What needs to be done. Every line of the records below from the line with "The height and width of the screenshot is (105, 133)." up to and including the line with "You are a computer-use agent. The height" must be reproduced exactly, and no line outside that range.

Records.
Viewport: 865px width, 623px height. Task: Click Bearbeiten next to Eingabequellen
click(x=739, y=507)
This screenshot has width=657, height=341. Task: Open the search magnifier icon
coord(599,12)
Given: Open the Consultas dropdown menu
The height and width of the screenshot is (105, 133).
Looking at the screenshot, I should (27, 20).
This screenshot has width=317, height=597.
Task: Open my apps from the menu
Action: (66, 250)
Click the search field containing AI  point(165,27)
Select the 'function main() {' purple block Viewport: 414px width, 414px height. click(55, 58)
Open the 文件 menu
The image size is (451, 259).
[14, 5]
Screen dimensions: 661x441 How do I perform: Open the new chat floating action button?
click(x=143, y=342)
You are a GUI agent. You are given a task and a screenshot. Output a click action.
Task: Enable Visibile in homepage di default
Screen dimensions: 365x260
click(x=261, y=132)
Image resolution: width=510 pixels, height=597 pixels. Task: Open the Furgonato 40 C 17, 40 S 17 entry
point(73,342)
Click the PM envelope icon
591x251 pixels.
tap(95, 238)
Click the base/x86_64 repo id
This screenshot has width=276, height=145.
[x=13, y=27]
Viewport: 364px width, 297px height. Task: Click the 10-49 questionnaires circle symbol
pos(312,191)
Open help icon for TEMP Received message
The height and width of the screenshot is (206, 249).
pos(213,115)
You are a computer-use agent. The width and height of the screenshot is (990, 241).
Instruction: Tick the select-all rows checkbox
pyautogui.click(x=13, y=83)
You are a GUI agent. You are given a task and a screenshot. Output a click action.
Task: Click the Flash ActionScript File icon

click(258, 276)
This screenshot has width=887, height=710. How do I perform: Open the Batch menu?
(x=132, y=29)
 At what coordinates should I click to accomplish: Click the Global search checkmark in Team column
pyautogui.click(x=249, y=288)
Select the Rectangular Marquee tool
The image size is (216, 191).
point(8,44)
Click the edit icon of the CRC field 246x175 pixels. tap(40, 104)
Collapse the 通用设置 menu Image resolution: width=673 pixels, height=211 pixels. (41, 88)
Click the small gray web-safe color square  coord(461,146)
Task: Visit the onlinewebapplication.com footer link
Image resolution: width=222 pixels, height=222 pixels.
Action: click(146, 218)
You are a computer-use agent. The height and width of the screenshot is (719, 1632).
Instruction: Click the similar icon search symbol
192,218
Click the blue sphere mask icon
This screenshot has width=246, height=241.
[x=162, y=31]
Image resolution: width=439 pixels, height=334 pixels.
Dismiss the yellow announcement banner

Response for this exercise.
The height and width of the screenshot is (105, 133).
Looking at the screenshot, I should (27, 20).
This screenshot has width=317, height=597.
Task: Open my apps from the menu
Action: (66, 250)
Click the search field containing AI  point(165,27)
Select the 'function main() {' purple block Viewport: 414px width, 414px height. click(55, 58)
Open the 文件 menu
The image size is (451, 259).
[14, 5]
Screen dimensions: 661x441 How do I perform: Open the new chat floating action button?
click(x=143, y=342)
You are a GUI agent. You are given a task and a screenshot. Output a click action.
Task: Enable Visibile in homepage di default
Screen dimensions: 365x260
click(x=261, y=132)
Image resolution: width=510 pixels, height=597 pixels. Task: Open the Furgonato 40 C 17, 40 S 17 entry
point(73,342)
Click the PM envelope icon
591x251 pixels.
tap(95, 238)
Click the base/x86_64 repo id
This screenshot has width=276, height=145.
[x=13, y=27]
Viewport: 364px width, 297px height. Task: Click the 10-49 questionnaires circle symbol
pos(312,191)
Open help icon for TEMP Received message
The height and width of the screenshot is (206, 249).
pos(213,115)
You are a computer-use agent. The width and height of the screenshot is (990, 241).
Instruction: Tick the select-all rows checkbox
pyautogui.click(x=13, y=83)
You are a GUI agent. You are given a task and a screenshot. Output a click action.
Task: Click the Flash ActionScript File icon

click(258, 276)
This screenshot has width=887, height=710. How do I perform: Open the Batch menu?
(x=132, y=29)
 At what coordinates should I click to accomplish: Click the Global search checkmark in Team column
pyautogui.click(x=249, y=288)
Select the Rectangular Marquee tool
The image size is (216, 191).
point(8,44)
Click the edit icon of the CRC field 246x175 pixels. tap(40, 104)
Collapse the 通用设置 menu Image resolution: width=673 pixels, height=211 pixels. (41, 88)
Click the small gray web-safe color square  coord(461,146)
Task: Visit the onlinewebapplication.com footer link
Image resolution: width=222 pixels, height=222 pixels.
Action: click(146, 218)
You are a computer-use agent. The height and width of the screenshot is (719, 1632).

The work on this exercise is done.